Haak fled Norway as a young teenager after he was targeted by German occupiers. After WWII he was granted a visa to the United States and he served in the Korean War where he earned a Purple Heart. Becoming a US citizen, he graduated from medical school at the University of Virginia and specialized in urologic surgery and immuno-hematology.
Ragde met Senator Henry Scoop Jackson while running a civilian hospital in Danang, Vietnam and they became fast friends. He came to settle in Seattle at Scoop’s behest where he married, had children, built a house with his own hands, and invested in commercial fishing boats. He traveled with Scoop to China, chaired Jackson’s campaign for re-election to the US Senate in 1976, and advised Jackson’s presidential campaign.

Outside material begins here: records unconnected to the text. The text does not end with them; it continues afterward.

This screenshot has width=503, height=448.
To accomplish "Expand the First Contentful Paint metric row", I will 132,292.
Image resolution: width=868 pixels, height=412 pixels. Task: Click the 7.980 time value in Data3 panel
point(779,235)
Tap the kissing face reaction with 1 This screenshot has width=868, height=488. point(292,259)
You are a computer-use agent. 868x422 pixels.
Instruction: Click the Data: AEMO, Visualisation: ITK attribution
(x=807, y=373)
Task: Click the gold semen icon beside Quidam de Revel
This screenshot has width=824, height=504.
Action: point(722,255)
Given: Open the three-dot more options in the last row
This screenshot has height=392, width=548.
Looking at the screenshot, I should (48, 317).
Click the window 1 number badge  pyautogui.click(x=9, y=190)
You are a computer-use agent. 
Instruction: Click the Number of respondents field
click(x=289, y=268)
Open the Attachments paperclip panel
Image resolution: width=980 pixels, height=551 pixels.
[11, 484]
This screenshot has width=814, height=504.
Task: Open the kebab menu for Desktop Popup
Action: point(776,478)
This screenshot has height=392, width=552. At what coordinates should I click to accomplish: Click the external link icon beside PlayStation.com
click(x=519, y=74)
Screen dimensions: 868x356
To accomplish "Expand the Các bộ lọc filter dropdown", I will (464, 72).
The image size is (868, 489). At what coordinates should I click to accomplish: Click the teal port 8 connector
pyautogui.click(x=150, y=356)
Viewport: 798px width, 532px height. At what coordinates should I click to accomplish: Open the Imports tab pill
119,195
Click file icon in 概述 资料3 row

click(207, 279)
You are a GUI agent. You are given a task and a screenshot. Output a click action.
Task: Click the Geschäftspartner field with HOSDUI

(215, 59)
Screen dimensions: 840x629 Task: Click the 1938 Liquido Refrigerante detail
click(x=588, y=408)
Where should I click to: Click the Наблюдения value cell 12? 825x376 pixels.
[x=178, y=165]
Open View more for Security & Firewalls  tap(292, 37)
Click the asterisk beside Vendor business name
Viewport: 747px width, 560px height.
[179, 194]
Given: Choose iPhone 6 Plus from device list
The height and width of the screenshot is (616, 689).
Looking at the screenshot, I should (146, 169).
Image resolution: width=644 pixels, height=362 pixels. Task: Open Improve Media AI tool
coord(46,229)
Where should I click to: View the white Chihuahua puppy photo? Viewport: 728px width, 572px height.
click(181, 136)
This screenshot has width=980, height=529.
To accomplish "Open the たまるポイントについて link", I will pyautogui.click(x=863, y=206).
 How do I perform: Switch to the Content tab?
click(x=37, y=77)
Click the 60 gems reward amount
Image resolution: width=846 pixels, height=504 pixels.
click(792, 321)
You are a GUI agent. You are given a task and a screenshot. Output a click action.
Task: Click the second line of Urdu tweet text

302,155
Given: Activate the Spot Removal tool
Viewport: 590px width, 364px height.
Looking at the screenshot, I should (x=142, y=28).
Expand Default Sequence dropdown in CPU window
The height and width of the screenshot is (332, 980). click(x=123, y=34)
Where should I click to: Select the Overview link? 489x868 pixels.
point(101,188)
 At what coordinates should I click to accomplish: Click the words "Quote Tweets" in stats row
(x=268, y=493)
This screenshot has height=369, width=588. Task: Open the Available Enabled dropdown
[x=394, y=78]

Ragde continuously advanced novel medical treatments. He performed the first successful kidney transplant in Washington State; he was part of the team that developed bone marrow transplantation — for which team leader Don Thomas won the Nobel Prize. He introduced several new technologies to treat prostate cancer and is credited with pioneering brachytherapy, i.e. radioactive seed implantation. He later focused on stimulating the immune system to fight cancer. The Pacific Northwest Cancer Foundation, Northwest Biotherapeutics, Inc., and the Haakon Ragde Foundation are among the ventures he founded to advance immunotherapy.
Haakon is survived by his son Eric Ragde, his daughter Kristina Ragde, and his extended family.